:: ЗАДАНИЕ A ::
Какая газета поддержала предложение о международном авторском праве, согласно фрагменту о поездке Диккенса по Америке?
:: ЗАДАНИЕ B ::
Продолжите фрагмент о поездке Диккенса по Америке со следующей реплики после последней приведенной.

#### ФРАГМЕНТ ТЕКСТА

Некоторые мои читатели, пораженные этими фактами, в один голос воскликнут: „Какая наглость!“ А когда я почтительно спрошу их почему, они ответят: „Это несовместимо с их положением“. Тогда я позволю себе поинтересоваться, что же это за положение. Я лично не знаю такого общественного положения, которое не позволяло бы считать подобные занятия после радостно завершенного трудового дня и в радостном предвкушении дня предстоящего — облагораживающими и похвальными. Я не знаю такого общественного положения, которое становилось бы более сносным для человека, его занимающего, или более безопасным для человека стороннего, если оно сопряжено с невежеством».

Дальше поехали поездом в Вустер, оттуда в Спрингфилд, пароходом — в Хартфорд — суды, психлечебница, приют для глухонемых и умалишенных, «лучший в мире дом предварительного заключения». 7 февраля на банкете в Хартфорде Диккенс снова толковал об авторском праве, гости вежливо промолчали, зато местные газеты на следующий день писали, что он обнаглел и должен сказать спасибо, что его вообще печатают — кто бы его знал, если бы его не печатали в Америке? 11-го прибыли в Нью-Хейвен, 12-го пароходом («это был первый американский пароход сколько-нибудь значительных размеров, который я видел, и, конечно, глазу англичанина он показался похожим не на пароход, а скорее на огромную плавучую ванну») в Нью-Йорк, поселились в отеле на Бродвее. Наконец увидели родное, знакомое: «Здесь множество переулков, почти столь же бедных чистыми тонами красок и столь же изобилующих грязными, как и переулки Лондона; здесь есть также один квартал, известный под названием Файв-Пойнтс, который по грязи и убожеству ничуть не уступает Сэвен-Дайелсу…»

Череда банкетов и прогулок, восторженные толпы, город словно с ума сошел: «Наверное, никогда ни одного царя или императора Земли так не приветствовали». В этом было уже что-то неприятное. Люди бегали за ним по пятам, заглядывали в рот, когда он ел, отрывали клочки от шубы, просили подарить им прядь волос или обрезок ногтя, так что вскоре он перестал выходить на улицу без сопровождающих. Это — Нью-Йорк, детка… Встретились с Ирвингом, тот поддержал предложение о международном авторском праве, газета «Нью-Йорк трибюн» — тоже; но то была единственная такая газета. Тем не менее Ирвинг взял на себя труд уговорить еще 25 литераторов помельче подписать петицию в конгресс. Видеться с Ирвингом стали ежедневно, вместе ходили в театры, тюрьмы, сумасшедшие дома и полицейские участки. Тут все было далеко не так благостно, как в Бостоне.

«— Эти черные дверцы ведут в камеры?

— Да.

— Все камеры заполнены?

— А как же: полным-полнешеньки.

— Те, что внизу, несомненно, вредны для здоровья?

— Да нет, мы сажаем туда только цветных. Чистая правда.

— Когда заключенных выводят на прогулку?

— Ну, они и без этого недурно обходятся.

— Разве они никогда не гуляют по двору?

— Прямо скажем — редко.

########
#### ИСХОДНЫЕ ДАННЫЕ

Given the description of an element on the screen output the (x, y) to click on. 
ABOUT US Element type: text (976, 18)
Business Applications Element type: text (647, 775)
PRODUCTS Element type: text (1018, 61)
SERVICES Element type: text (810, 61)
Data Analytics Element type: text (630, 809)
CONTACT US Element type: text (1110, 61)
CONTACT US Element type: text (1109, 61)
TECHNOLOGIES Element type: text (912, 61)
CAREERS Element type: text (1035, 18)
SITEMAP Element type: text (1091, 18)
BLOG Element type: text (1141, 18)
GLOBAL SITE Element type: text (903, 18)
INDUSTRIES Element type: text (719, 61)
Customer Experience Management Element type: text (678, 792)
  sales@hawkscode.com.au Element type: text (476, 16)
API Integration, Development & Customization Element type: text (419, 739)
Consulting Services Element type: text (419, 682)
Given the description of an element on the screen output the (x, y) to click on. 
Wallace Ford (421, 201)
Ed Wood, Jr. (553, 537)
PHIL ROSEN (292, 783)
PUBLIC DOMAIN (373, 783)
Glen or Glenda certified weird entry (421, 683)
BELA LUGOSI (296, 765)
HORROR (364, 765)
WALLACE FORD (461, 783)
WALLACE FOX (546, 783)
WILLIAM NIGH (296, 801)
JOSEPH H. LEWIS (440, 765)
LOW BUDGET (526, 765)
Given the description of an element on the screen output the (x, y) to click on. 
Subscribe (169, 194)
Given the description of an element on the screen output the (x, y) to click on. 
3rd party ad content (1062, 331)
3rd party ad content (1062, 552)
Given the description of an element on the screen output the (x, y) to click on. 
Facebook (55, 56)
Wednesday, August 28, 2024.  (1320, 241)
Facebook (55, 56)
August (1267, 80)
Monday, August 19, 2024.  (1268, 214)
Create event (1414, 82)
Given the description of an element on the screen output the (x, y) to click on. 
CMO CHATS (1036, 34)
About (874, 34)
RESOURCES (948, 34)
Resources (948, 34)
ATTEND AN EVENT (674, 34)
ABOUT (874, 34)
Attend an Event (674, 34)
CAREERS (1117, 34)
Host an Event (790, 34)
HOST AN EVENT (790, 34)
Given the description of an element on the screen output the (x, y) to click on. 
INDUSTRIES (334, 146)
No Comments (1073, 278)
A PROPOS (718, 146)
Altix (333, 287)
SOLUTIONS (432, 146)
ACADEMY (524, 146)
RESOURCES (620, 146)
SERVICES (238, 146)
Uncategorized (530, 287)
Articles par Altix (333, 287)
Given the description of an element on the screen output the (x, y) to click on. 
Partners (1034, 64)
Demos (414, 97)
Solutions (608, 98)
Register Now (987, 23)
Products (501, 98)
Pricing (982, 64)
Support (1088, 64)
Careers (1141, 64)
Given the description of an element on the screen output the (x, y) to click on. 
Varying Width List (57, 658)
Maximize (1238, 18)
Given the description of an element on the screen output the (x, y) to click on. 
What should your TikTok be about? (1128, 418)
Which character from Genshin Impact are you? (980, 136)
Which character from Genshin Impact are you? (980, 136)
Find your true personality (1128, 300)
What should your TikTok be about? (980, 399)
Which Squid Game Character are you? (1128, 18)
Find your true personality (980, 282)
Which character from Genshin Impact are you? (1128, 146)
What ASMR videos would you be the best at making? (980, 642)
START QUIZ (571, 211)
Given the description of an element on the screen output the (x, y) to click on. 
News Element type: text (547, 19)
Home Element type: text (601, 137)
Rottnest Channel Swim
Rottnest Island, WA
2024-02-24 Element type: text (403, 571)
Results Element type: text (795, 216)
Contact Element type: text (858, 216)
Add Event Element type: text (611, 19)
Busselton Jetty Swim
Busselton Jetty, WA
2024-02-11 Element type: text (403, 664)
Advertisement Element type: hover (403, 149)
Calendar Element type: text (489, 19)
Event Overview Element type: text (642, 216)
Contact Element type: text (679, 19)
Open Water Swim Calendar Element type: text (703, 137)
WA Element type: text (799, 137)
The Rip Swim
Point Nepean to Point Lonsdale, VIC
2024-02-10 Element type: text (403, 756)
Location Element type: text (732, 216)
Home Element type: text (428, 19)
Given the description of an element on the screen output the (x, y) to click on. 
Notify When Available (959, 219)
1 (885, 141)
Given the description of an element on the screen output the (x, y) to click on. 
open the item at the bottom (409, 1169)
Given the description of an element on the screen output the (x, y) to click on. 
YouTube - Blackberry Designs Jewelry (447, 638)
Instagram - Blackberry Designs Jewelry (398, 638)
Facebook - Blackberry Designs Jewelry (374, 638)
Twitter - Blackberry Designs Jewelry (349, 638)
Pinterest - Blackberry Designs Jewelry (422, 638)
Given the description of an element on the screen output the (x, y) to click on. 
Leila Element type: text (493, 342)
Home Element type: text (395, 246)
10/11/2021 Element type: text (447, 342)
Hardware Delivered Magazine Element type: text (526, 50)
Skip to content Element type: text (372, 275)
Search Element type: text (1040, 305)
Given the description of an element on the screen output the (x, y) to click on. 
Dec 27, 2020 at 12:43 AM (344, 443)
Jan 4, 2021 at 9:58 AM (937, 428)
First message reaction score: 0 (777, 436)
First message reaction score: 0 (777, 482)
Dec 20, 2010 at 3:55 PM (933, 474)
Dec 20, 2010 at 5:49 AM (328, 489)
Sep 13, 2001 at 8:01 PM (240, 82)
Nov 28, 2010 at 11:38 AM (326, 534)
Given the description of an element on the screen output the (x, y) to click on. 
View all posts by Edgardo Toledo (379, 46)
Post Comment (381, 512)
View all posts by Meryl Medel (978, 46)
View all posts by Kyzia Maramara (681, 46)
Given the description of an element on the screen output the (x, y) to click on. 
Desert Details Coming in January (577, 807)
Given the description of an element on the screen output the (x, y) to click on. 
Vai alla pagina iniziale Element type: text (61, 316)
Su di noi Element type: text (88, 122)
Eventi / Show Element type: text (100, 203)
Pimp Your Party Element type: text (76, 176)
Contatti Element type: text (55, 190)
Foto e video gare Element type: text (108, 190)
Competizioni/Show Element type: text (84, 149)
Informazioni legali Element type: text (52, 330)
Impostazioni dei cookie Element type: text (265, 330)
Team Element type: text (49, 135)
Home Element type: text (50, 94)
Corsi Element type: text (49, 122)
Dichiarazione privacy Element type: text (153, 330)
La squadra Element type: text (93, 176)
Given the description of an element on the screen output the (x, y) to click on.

########

:: ОТВЕТ A ::
«Нью-Йорк трибюн».

:: ОТВЕТ B ::
— Но бывает, я думаю?

— Ну, не часто. Им и без того весело.

— В Англии даже человеку, приговоренному к смертной казни, ежедневно дают возможность подышать воздухом и поразмяться в установленный час.

— Вот как?»

И снова улицы, улицы, по которым разгуливают свиньи, и о каждом борове — целое эссе:

«Правда, иногда вы можете заметить, как его маленькие глазки вспыхивают при виде туши зарезанного приятеля, украшающей вход в лавку мясника; „Такова жизнь: всякая плоть — свинина“, — ворчит он, снова зарывается пятачком в грязь и бредет вперевалку вдоль канавы, утешая себя мыслью, что теперь, во всяком случае, среди охотников за кочерыжками стало одним рылом меньше».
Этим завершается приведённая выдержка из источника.